Any comments/suggestions?

Looks good. Similar to mine except mine is P67 mobo based (bought it all before the new Z68s came out). But unless you want to use the PC for hifi music too I'd ditch the sound card -- on-board mobo sound is easily good enough for FS and suffers less problems, less stuttering etc.

My 2500K is overclocked to 4.8GHz using a Corsair liquid cooler, with no problems at all.

Regards
Pete

Pontius Pilot
03-14-2012, 08:25 AM
Thanks for the reply. I was thinking of having surround sound or does fsx not support it? Definitely pointless if it doesnt. My other worry is if the gtx 580 will be able to handle the VRInsight LCD along with the three monitors through the TH2G or whether it would pay to have a second not so powerful gfx card for that?

Peter Dowson
03-14-2012, 10:31 AM
Thanks for the reply. I was thinking of having surround sound or does fsx not support it?

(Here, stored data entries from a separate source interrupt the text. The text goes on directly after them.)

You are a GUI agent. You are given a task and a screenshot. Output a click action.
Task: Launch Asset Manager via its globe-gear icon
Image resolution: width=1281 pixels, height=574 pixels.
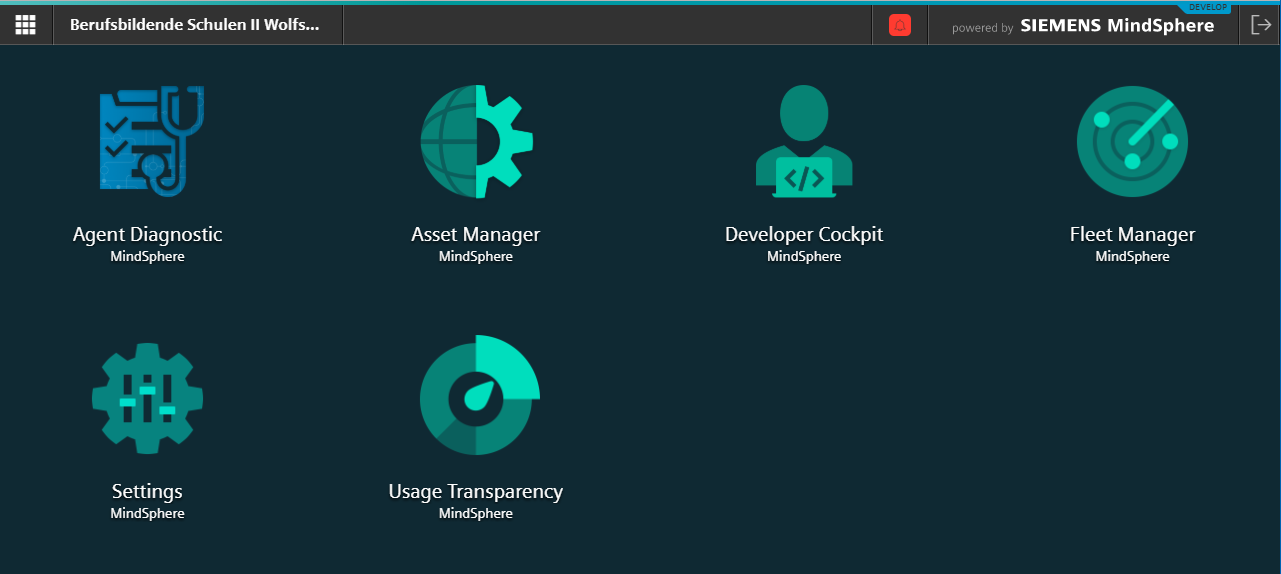(476, 141)
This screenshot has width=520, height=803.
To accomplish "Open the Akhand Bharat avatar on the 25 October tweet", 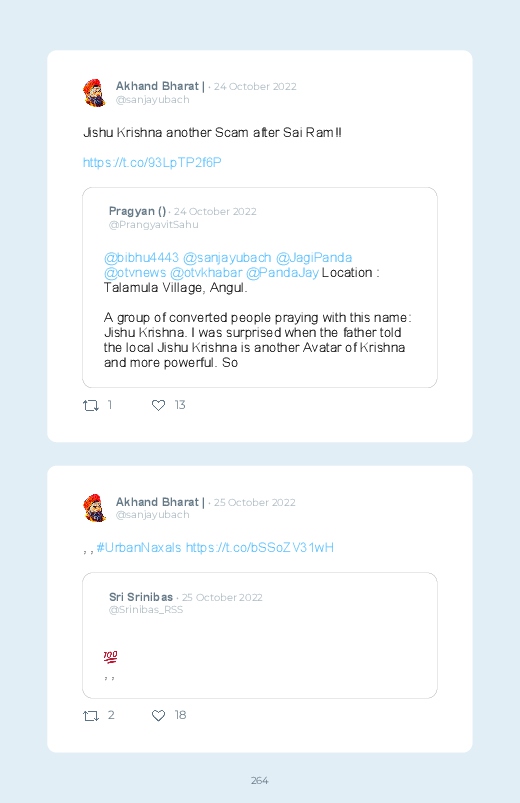I will 94,508.
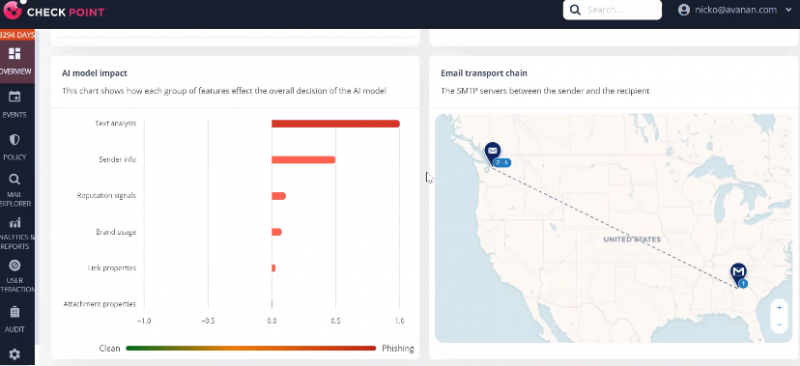The width and height of the screenshot is (800, 366).
Task: Zoom in on the map
Action: point(779,307)
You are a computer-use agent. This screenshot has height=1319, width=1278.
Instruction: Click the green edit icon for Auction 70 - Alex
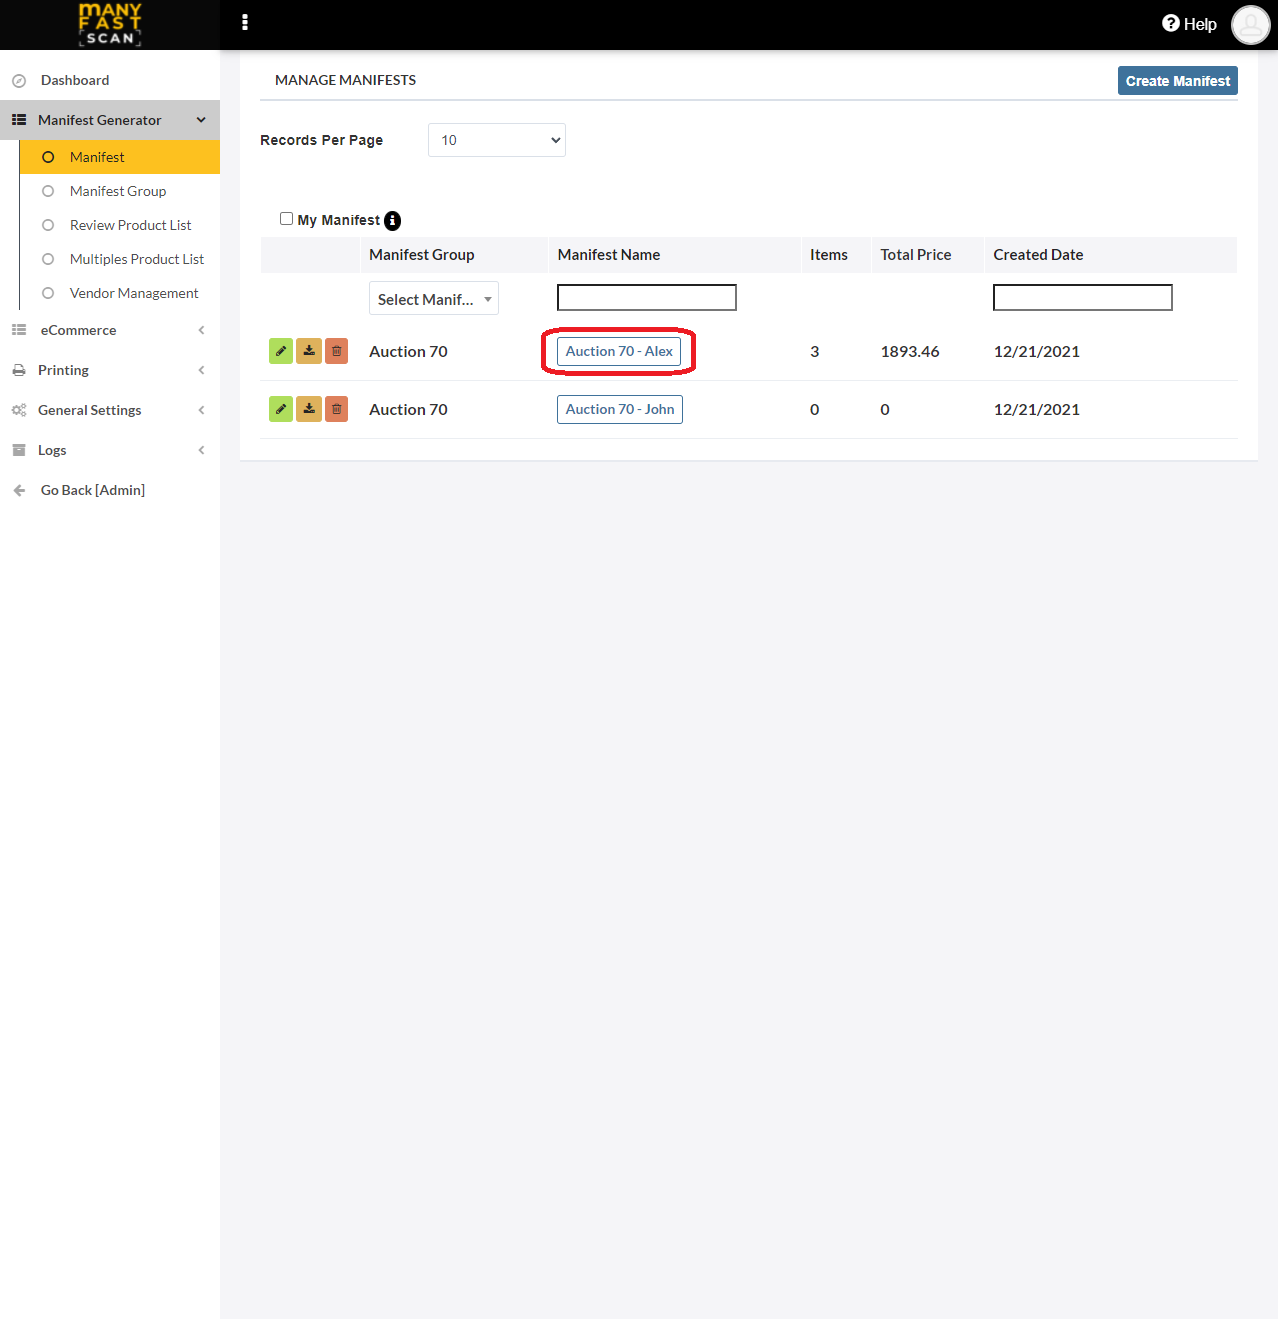click(281, 352)
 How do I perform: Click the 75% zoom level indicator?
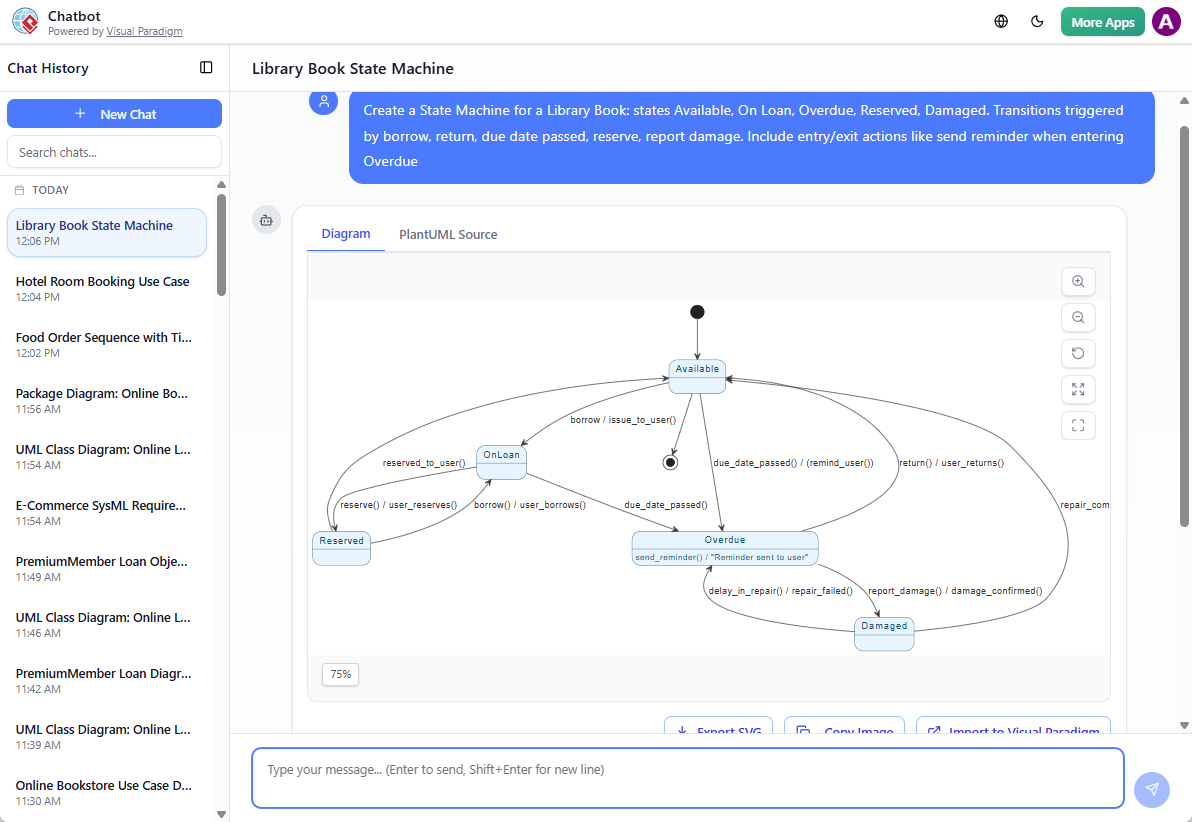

I've got surround sound (5.1 in fact) using the motherboard. The sound chips they use are generally very capable these days. Check the Z68 board though -- as I say, mine is a P67.


My other worry is if the gtx 580 will be able to handle the VRInsight LCD along with the three monitors through the TH2G or whether it would pay to have a second not so powerful gfx card for that?

To the video card the TH2G connection looks just like one monitor, so I'm certain you can connect both and have them both working. I'd be more concerned about the frame rate penalty you pay for having an FSX undocked window for display on the VRi device. Though, maybe, if it is taking all of the 2D panel, and you only have the outside world on the TH2G, it wouldn't be significant because of what you save over 3D cockpit graphics overlaying the scenery.

I haven't used a TH2G with FSX at all, though I used to with FS9. My TH2G is currently connected to a separate system which is configured for F1 Racing only. But I've not even switched that one on for a long time, being too busy with FSX etc.